Doug Field, Ford’s chief EV, digital and design officer, who formerly ran Apple‘s car program and was led the development of the Model 3 at Tesla, has been marshaling Ford’s in-house skunkworks team secretly developing this project, referred to internally as CE1.
“We build a structural battery out of the cells, and that is the floor of the vehicle. So we actually built the seats on it,” says Field. So, to be clear, there’s no frame or structure with a battery on top of it to which the seats are bolted—with Ford’s new model the battery is the structure. How does this differ from existing cell-to-chassis or cell-to-pack technology? “This is cell-to-body,” says Field, and adds that making this all work was very, very hard.
“There’s no single magic breakthrough. It’s just really, really hard engineering,” he says. “And there’s a whole bunch of problems to be solved. Like, now you have this body that has no floor, how do you keep it from bending as it goes down the line? How do you deal with the paint when you’ve painted the back half, but you haven’t painted the front half, and then you’re going to bolt them together at the end?”
“We knew we wanted to build [EVs] differently, and we decided how we wanted to build them—then we got a huge set of engineering problems we had to go solve to make that work.” The worst of these problems? “Joining the front end. Sealing, crash [strength], corrosion, dimensional accuracy—all of those things, doing those at the end is … that front end joint is definitely the most difficult.”

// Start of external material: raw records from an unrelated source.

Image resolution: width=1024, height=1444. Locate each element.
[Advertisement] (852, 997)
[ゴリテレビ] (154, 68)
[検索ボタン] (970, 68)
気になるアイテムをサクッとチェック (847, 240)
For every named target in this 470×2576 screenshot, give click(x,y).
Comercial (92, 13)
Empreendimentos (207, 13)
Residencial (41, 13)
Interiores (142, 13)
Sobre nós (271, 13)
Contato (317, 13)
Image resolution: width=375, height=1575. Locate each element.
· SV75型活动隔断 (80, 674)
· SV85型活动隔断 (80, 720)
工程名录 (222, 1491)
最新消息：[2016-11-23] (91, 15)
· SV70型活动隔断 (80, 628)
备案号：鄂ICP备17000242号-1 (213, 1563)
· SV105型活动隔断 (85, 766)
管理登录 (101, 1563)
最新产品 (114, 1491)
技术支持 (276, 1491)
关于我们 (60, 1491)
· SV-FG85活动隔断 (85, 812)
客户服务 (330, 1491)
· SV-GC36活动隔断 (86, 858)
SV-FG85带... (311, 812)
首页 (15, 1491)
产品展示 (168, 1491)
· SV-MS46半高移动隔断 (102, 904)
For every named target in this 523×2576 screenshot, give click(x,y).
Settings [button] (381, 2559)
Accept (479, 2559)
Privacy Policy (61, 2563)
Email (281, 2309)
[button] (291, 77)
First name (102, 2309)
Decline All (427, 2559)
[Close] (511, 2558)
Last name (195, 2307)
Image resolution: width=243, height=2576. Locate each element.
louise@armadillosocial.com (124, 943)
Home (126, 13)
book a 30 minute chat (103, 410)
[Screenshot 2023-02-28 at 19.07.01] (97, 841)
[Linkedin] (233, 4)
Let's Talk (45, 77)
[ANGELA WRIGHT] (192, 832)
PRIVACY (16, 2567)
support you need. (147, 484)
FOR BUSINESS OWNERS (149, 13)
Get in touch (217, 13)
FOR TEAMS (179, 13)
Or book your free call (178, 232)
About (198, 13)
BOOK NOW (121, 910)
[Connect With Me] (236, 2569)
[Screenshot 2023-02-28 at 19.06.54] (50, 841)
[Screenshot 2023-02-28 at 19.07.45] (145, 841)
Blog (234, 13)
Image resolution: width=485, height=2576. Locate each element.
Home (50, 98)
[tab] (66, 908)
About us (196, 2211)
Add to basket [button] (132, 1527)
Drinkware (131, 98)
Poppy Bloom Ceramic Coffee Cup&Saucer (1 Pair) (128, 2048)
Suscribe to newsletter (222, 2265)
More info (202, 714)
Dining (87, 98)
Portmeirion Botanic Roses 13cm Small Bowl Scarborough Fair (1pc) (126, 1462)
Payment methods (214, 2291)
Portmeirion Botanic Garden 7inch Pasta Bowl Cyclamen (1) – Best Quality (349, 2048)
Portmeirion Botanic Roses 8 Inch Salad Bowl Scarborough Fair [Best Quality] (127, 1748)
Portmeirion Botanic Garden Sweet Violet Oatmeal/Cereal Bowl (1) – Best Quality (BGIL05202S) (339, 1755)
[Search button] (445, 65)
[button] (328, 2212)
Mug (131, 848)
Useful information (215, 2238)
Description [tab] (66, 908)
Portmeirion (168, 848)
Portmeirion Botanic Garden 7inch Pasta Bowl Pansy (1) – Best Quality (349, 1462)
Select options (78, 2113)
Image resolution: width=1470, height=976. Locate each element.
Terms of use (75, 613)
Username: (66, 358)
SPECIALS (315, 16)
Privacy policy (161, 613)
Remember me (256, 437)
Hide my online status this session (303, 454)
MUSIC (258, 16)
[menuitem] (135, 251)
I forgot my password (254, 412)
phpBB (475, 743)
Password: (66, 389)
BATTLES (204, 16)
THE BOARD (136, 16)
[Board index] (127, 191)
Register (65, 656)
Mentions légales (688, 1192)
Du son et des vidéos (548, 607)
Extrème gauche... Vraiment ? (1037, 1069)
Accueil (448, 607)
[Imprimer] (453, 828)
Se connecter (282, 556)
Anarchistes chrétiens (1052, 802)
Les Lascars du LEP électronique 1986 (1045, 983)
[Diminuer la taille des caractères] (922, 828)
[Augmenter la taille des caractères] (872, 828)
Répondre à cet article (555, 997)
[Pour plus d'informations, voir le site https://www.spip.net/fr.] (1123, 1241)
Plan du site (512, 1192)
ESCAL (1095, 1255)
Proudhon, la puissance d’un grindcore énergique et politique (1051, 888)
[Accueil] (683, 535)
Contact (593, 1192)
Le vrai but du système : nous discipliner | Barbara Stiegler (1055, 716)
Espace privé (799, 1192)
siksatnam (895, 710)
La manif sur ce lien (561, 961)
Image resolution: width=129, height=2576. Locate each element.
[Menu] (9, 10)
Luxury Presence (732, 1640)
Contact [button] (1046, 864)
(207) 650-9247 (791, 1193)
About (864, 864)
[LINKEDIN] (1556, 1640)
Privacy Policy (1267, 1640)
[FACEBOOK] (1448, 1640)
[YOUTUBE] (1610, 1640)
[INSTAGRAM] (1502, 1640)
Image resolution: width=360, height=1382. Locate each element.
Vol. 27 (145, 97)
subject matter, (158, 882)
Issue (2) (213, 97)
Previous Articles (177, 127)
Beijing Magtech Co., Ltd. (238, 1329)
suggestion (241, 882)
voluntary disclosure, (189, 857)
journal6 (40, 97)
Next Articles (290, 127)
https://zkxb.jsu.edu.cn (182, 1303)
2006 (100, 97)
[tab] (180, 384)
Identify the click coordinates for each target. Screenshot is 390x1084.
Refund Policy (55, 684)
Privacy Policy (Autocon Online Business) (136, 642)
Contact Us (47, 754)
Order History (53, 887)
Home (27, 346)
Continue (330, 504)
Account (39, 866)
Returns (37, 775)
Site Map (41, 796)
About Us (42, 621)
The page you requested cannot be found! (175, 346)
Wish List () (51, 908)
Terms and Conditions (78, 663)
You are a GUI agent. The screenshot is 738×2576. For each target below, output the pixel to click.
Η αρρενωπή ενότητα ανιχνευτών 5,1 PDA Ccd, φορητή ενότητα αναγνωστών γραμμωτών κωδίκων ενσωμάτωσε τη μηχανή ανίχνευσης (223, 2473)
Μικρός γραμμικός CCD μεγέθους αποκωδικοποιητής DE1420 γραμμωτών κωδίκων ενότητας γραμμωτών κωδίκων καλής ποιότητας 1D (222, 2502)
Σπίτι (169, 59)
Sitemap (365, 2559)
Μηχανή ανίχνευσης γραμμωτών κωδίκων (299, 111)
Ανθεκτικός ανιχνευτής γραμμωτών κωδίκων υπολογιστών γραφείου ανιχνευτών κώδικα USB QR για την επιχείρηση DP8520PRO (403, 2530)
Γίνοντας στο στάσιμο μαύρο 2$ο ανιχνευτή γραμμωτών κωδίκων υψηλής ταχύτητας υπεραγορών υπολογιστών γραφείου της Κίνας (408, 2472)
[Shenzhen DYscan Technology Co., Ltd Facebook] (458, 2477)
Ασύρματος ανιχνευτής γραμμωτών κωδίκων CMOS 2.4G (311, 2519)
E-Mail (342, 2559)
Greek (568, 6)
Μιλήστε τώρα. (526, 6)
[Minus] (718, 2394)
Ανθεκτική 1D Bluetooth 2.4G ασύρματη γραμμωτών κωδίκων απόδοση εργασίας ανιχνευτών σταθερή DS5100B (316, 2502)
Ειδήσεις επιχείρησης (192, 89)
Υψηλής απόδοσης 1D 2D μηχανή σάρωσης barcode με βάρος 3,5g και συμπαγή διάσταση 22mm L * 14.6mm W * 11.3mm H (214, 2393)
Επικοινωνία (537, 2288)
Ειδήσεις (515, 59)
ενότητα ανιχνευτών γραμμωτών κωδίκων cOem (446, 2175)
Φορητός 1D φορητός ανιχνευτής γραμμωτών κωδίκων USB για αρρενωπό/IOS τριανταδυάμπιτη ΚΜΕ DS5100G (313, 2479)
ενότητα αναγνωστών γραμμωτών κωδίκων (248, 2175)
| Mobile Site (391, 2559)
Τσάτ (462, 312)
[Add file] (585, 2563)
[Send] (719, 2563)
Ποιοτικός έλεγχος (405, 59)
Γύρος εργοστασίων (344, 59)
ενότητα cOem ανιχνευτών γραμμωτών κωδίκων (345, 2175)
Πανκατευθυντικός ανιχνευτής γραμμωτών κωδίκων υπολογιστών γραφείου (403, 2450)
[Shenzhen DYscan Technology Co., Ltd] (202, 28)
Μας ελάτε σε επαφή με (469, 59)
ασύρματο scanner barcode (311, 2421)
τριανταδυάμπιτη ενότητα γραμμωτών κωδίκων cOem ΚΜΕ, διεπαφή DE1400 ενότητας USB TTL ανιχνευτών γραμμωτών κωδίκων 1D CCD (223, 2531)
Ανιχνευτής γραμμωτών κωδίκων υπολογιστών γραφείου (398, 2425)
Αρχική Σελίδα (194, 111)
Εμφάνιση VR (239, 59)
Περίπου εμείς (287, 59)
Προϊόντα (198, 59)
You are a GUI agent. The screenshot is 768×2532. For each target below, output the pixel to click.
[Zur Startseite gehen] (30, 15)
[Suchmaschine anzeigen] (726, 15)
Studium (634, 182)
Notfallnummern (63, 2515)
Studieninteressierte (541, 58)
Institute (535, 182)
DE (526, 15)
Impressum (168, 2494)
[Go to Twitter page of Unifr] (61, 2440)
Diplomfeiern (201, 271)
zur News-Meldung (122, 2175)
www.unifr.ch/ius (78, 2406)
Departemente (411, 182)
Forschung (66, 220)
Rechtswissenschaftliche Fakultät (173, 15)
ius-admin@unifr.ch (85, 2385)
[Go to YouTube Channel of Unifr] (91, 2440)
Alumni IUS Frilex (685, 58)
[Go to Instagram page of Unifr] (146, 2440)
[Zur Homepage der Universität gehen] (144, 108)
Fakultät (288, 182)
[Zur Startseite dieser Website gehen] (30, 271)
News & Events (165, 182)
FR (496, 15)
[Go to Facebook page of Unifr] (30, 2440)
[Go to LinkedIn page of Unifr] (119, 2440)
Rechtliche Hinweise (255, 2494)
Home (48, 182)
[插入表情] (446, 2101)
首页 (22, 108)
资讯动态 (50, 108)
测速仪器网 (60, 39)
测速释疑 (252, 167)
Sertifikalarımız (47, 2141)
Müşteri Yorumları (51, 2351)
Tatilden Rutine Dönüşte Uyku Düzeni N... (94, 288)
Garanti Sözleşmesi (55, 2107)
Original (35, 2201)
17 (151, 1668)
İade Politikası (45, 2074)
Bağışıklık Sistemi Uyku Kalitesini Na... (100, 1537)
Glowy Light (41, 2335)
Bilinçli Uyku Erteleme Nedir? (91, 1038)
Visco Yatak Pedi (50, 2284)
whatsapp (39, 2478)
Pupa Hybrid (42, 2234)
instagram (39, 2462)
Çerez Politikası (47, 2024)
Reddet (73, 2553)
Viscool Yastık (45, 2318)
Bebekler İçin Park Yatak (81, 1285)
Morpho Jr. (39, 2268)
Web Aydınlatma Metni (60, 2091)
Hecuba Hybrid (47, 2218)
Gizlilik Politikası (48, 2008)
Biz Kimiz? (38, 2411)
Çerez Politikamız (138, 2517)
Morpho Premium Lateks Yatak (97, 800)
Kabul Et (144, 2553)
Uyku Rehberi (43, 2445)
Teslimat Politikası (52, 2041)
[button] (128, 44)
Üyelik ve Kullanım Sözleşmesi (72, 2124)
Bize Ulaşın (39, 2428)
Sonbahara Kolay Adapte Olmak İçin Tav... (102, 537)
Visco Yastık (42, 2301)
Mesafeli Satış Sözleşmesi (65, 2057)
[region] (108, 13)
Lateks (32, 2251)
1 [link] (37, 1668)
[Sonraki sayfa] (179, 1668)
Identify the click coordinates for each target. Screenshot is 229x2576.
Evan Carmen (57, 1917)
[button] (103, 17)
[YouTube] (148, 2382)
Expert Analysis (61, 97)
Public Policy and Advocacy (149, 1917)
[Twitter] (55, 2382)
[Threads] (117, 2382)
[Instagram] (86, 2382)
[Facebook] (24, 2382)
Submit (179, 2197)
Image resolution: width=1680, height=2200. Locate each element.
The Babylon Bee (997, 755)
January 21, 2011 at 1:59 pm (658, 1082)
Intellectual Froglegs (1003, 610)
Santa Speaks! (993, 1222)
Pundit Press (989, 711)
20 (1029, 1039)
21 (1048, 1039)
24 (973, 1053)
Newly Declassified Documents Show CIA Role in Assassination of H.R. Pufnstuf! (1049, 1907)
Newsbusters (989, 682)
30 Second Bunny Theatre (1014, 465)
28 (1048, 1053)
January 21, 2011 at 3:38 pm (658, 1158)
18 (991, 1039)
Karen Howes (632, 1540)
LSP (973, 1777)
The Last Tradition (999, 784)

Yes, much of this is catching up with state-of-the-art stuff for EVs, such as zonal architecture where different functions are controlled in different parts of the car, which you can already see in the new Tesla Model Y and many China EVs. Similarly, large aluminum castings are already being used by Tesla and Chinese makers.
However, if Ford has genuinely managed to manufacture a car in three distinct and complete modules, which are then completed fully and only then bolted together, that is a genuine first. Yes, Tesla has talked about doing something like this back in 2023 with its “unboxed” EV manufacturing process, but it hasn’t done it yet. In other words, Ford may have beaten Tesla to the punch here. The old dinosaur has turned into quite the velociraptor.
Almost as impressive as Ford’s new modular manufacturing is the number of people and sheer speed with which the company has achieved this undeniable win. “What’s really interesting is the size of the team [the skunkworks had] compared to what if Ford had to do this,” says Farley. “If we forced [Ford] do it, it would have taken five times the people.”
“When we agreed to start the program, three years ago, we hired Alan Clarke. He went into a building, and it was one person. That’s how the project started,” says Field. Alan Clarke worked for Field at Tesla, where he helped create the Model 3, worked on the Y, the Cybertruck, and more. “There’s people in China now who probably have passed him, but at the time he had architected more electric vehicles than anybody in the world, so he was absolutely the right person to tap. And he’s also a talent magnet. He’s built the team really quickly—a world-class team. A lot of people who are super excited to move from a Rivian or a Tesla and build something for Ford.”
Farley thinks that Ford’s new way of making EVs is the perfect weapon to take on the Chinese automakers, the ideal example of precisely how the West needs to compete. “You’ve got the BYD model: 700,000 employees, 200,000 powertrain engineers. How do you beat them?” asks Farley.
“Turns out, Doug and Alan and the team built a propulsion system that was like Apollo 13, managed down to the watt so that our battery could be so much smaller than BYD’s. Their cost advantage on vertical integration on the battery is offset by innovation in the powertrain. We can’t beat them on scale. We can’t beat them on vertical integration. But we can beat them on innovation.”